Хотя дорога между двумя прибрежными городами первоклассная, ехать пришлось осторожно — асфальт скользкий. Того гляди занесет на обочину. Свет фар временами вырывал по сторонам шоссе чудовищно исковерканные кузова автомашин, напоминая о случившихся здесь трагедиях. Такое встречается на протяжении всей дороги — кузова не убирают, оставляют едущим в назидание. Катастроф здесь вдоволь, ездят лихо.

Через полчаса они вдруг увидели на обочине шоссе легковую автомашину, поодаль от нее человека.

Ладонью одной руки человек прикрыл глаза от света, другую руку высоко поднял, прося остановиться.

— Ловушка! — ахнула Лаура, напуганная сообщением полицейского патруля.

Но Попцов, не раздумывая, нажал на педаль тормоза.

Просивший помощи оказался худой, долговязый, преклонных лет европеец. В свете фар ярко отсвечивала серебром его голова.

Он бросился к остановившейся машине.

— Вас послал ко мне сам господь! — радостно сообщил высунувшемуся из кабины Попцову. — Что-то с мотором случилось. А я опаздываю на лондонский самолет…

Человеку действительно повезло.

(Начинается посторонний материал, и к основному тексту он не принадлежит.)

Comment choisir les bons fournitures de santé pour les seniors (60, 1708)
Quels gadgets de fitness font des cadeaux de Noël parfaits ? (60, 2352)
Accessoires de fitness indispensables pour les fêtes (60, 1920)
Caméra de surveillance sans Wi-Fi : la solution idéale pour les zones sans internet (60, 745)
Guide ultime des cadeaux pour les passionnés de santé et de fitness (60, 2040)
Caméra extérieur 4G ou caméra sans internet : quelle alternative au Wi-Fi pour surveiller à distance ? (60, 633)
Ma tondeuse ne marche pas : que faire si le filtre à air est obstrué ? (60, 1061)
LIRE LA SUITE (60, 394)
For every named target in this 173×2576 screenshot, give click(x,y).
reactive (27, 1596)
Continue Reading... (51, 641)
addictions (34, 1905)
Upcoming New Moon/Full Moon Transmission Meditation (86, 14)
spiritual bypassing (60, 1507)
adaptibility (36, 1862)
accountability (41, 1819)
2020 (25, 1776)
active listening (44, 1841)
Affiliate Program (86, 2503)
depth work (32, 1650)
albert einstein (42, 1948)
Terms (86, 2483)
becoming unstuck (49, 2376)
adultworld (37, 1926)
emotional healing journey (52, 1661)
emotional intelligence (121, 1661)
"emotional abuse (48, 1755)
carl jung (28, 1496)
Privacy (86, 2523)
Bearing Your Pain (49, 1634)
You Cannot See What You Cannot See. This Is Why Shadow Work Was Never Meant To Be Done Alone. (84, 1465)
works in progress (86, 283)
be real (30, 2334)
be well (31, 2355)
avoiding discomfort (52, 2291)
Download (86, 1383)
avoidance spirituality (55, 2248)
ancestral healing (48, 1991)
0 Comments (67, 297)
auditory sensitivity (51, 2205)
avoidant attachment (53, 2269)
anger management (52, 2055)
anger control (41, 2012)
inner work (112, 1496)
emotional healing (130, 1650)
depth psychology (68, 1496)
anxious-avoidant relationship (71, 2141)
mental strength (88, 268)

Кто лучше разберется в двигателе, как не механик? Чугаев заставил незнакомца включить стартер, пришедший на помощь Попцов пошуровал заводной ручкой, потом с фонариком в руке Чугаев несколько минут что-то разглядывал и ощупывал в двигателе и, наконец, сделал заключение:

— Карбюратор. Засор! В нем песка на половину Сахары. Придется разбирать…

По коротким фразам, по тону, с которым они были произнесены, стало ясно, что придется это делать ему, Чугаеву, что, конечно, бросить попавшего в трудное положение пожилого человека он не может.

Другого быть и не могло. Гурьев хорошо знал своего главного механика. Было решено, что всем торчать здесь бессмысленно. Павел останется чинить машину; если сумеет сделать быстро, то попросит подвезти к посольству, если ремонт затянется, будет дожидаться своих здесь же, на шоссе, — они постараются вернуться как можно скорее.

Уехали встревоженными, оставив на ночной дороге товарища.

Столица их встретила рождественскими огнями. Над главными магистралями висели разноцветные гирлянды лампочек, такими же гирляндами были разукрашены ветвистые хлопковые деревья-гиганты в центре города, возле мраморных подъездов богатых отелей, несмотря на ночь, толкалась пестрая бездельная публика — мелкие торговцы, фарцовщики, проститутки, отсвечивали лаком подъезжающие и уезжающие лимузины.